The words came at me across a cobblestone road as I headed for an apothecary. For a moment I couldn’t place them … Then Toyota was there with a big smile on his face, wearing the same round goggles and weather-beaten poncho. He’d just stepped down from a solar-electric vehicle. I hesitate to
call it a “wagon;” it was more like a small tank. It even had a turret on top.
Toyota was clapping me on the back and gesturing to the tank before I could even recover enough to speak. Someone else was heading our way too: his eldest son. He’d finally let the boy come along. It was a joyous reunion. Even though I’d only seen Toyota two or three times a year, those brief visits had meant a lot to me–not only in practical terms, by providing new goods, but in mental terms, by providing something to look forward to. I may have been just one more stop in his travels, but to me he was like an old and cherished friend. Meeting him out here, far north of z-line, felt like coming full circle. The three of us sat together in a local eatery. I insisted on buying them dinner. I told Toyota how much Volume Seven had meant to me, how I’d been taken captive by Foundry’s scouts that same night.
“Find something good, I see you next time!”

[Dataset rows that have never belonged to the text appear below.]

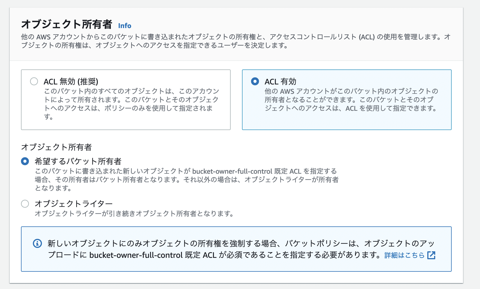Click the ACL 有効 option title
This screenshot has height=289, width=480.
280,82
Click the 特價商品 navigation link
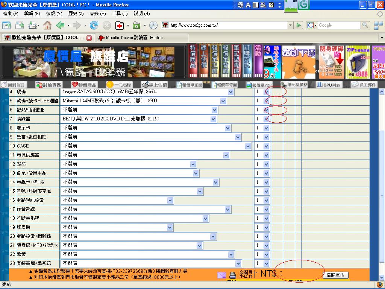This screenshot has height=289, width=385. 84,85
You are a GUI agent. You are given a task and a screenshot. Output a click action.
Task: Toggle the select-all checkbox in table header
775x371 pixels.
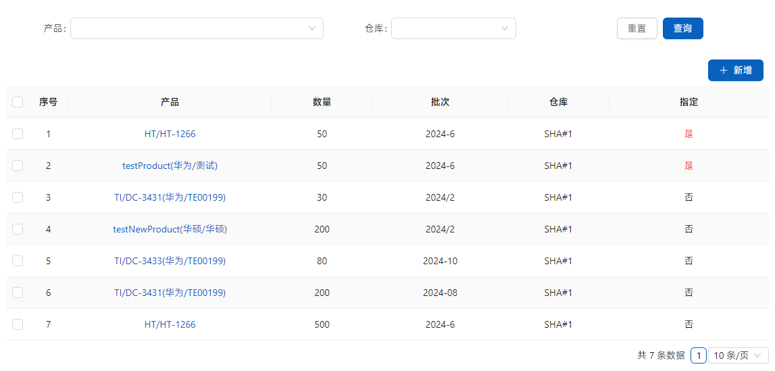click(18, 102)
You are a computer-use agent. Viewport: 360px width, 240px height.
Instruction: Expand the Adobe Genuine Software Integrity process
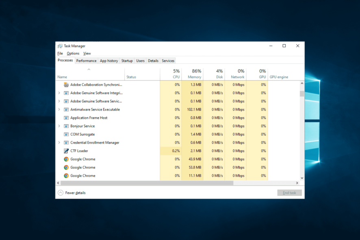[59, 93]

Those had been his last words back in the ruins. I hadn’t found anything to match Volume Seven, but I’d wanted to give him something unique. Luckily, I had just the thing. As he boarded the vehicle with his son again and prepared to leave, I threw him the little leather pouch I’d found the morning of the Grass Man’s ambush, the ancient black dice still inside. The dice were valuable, but I’d grown attached to them and never found the right trade. Seeing how Toyota had always called me some variant of “Little Luck,” I figured he would appreciate the gift.
“You make your own luck now,” I told him.
As he shook the odd dice out of the bag, his face bloomed in delight. He promised to visit Redtree on his next trip north and agreed to bring Wade and Franklin word of our health, should he happen down that way.
On the way back to Annabel, I thought a lot about the Library. Seeing Toyota again had put it all in perspective. There was something else on my mind too. In Redtree, I’d discovered a book. Not an old book. A new one. The biography of a woman out west, from someplace called New Cali. The book had been reprinted in Cove. The name “Cove” still brings up bad feelings, and New Cali is a long way off, but those can’t be the only two printing presses in the New World–can they?